(DATA PROVIDED Opens)

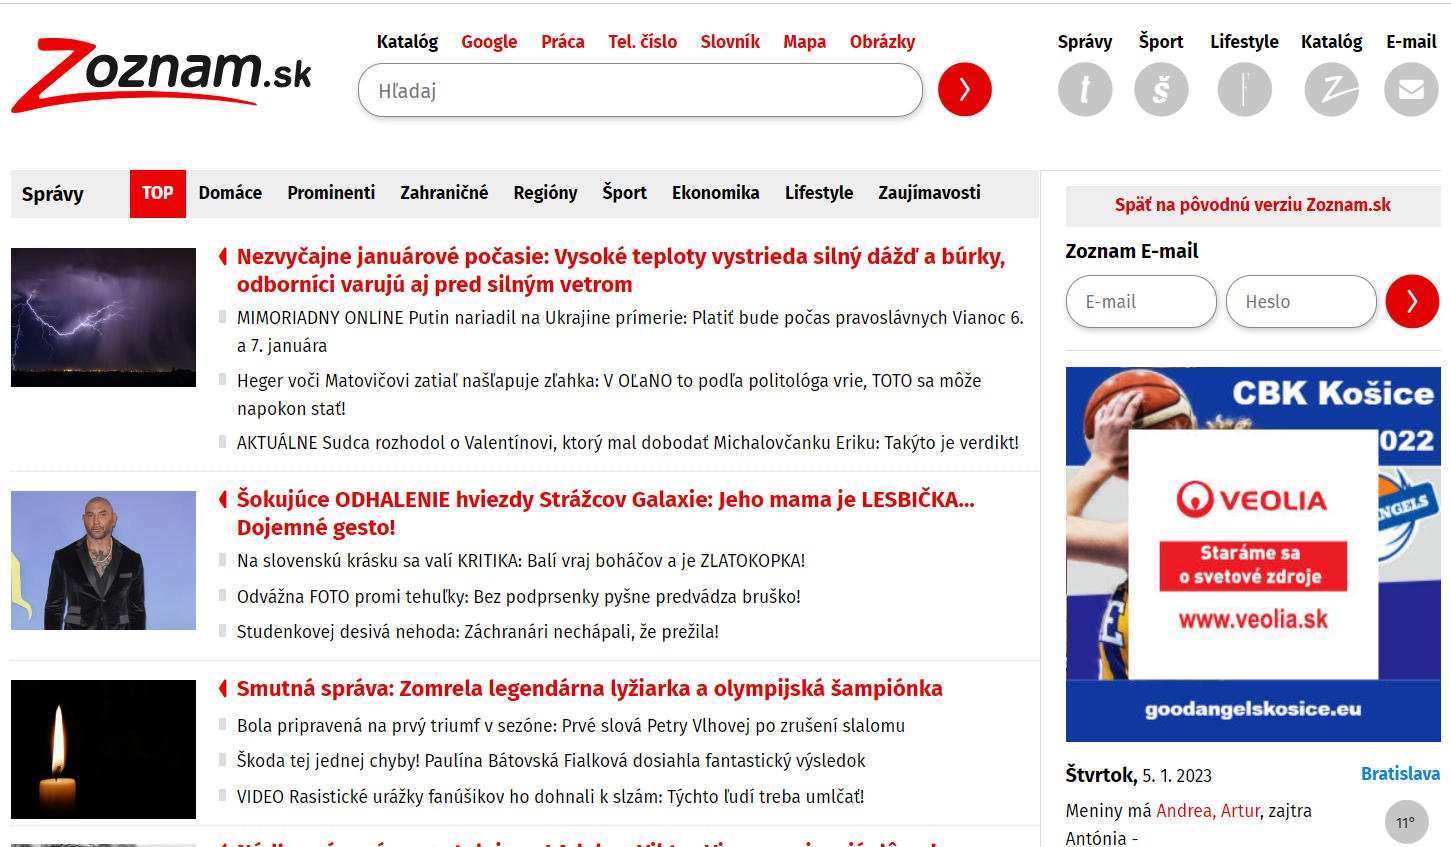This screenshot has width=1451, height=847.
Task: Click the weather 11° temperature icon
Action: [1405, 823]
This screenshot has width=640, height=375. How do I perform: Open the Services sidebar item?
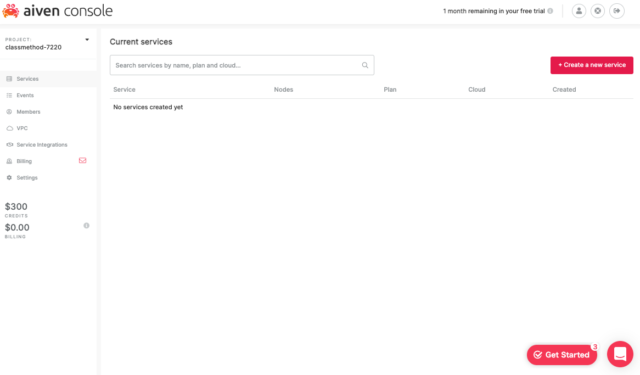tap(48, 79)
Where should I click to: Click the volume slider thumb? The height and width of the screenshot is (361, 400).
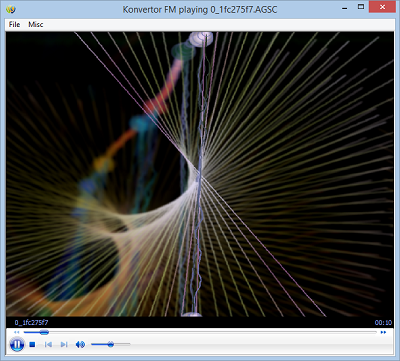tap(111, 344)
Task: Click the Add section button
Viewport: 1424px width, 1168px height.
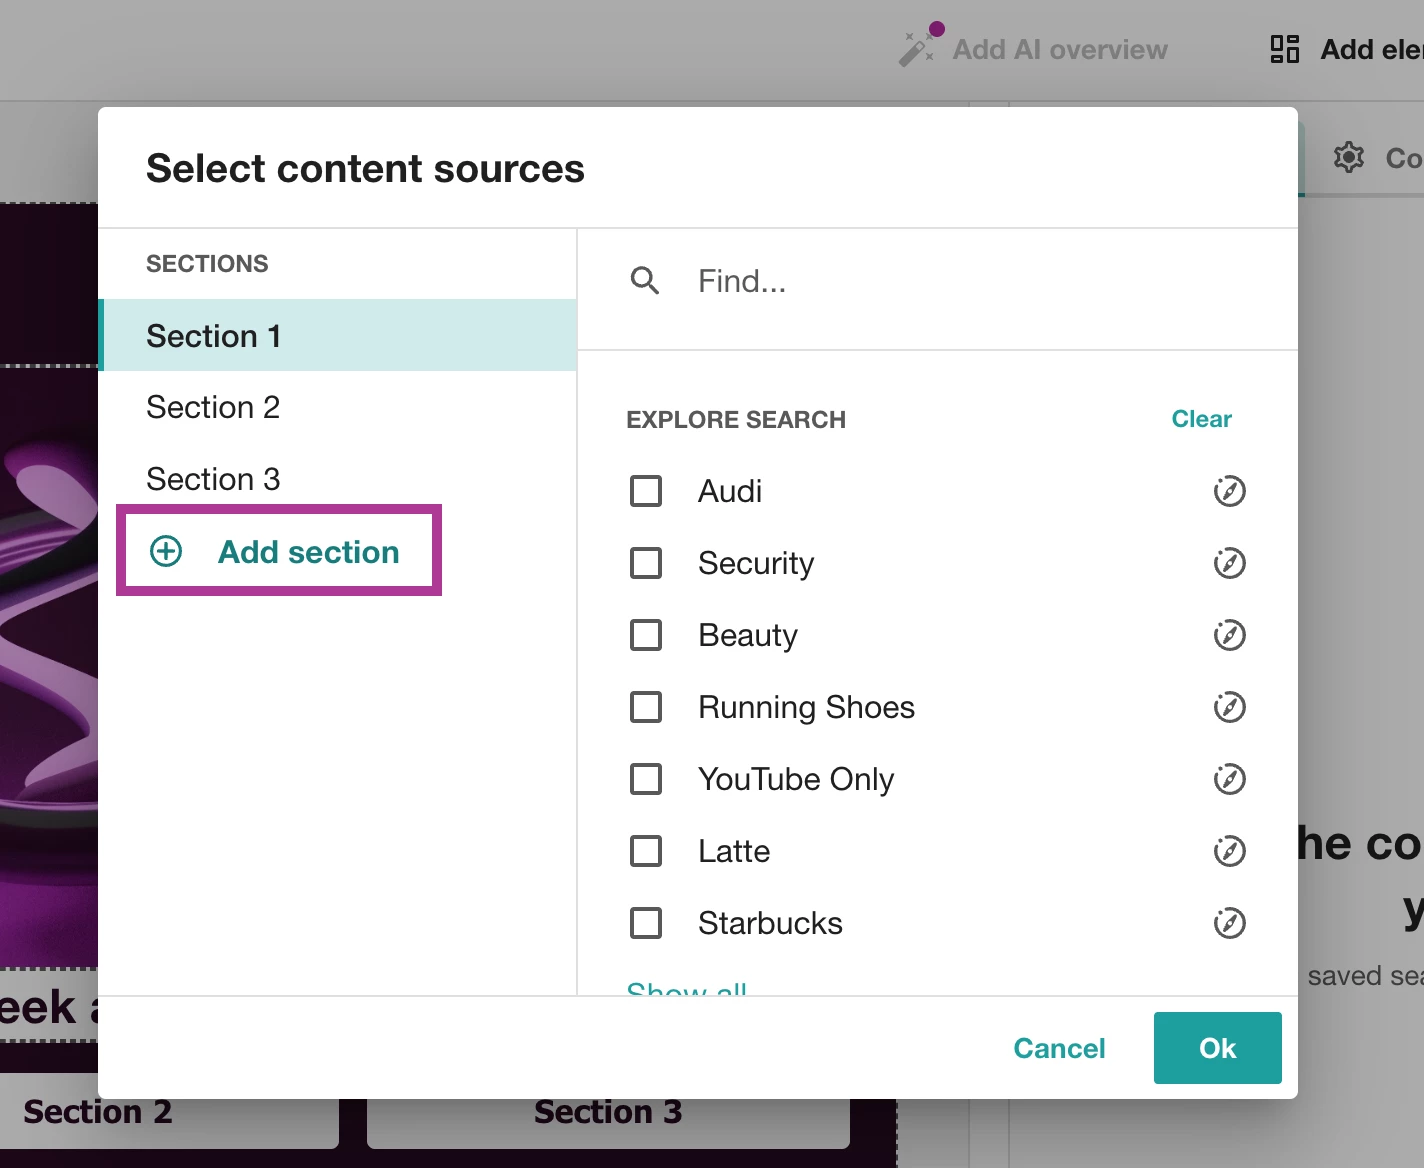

(DATA PROVIDED Closes)
(DATA PROVIDED Opens)

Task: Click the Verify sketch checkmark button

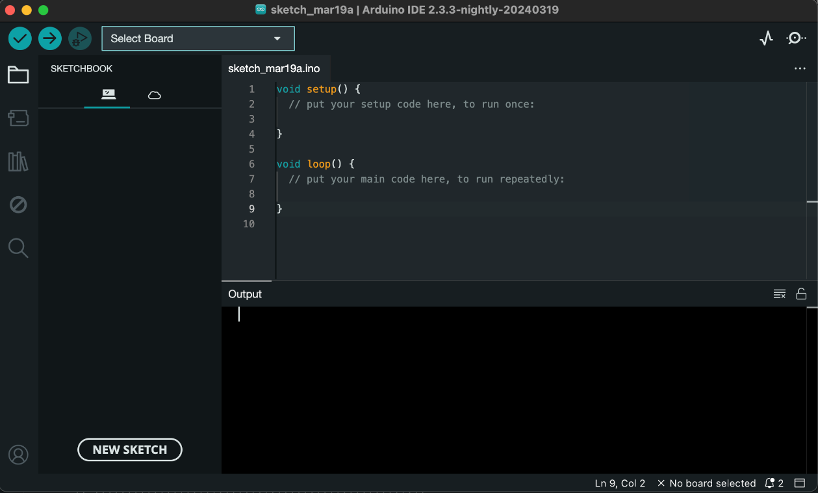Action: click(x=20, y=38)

(DATA PROVIDED Closes)

**ACTIVITY:** Could you set down, exactly as written, the lines above between the one holding "Task: Click the Add section button" and the one holding "Viewport: 1424px width, 1168px height.", inclusive, and nothing more?

**SOLUTION TO THE EXERCISE:**
Task: Click the Add section button
Viewport: 1424px width, 1168px height.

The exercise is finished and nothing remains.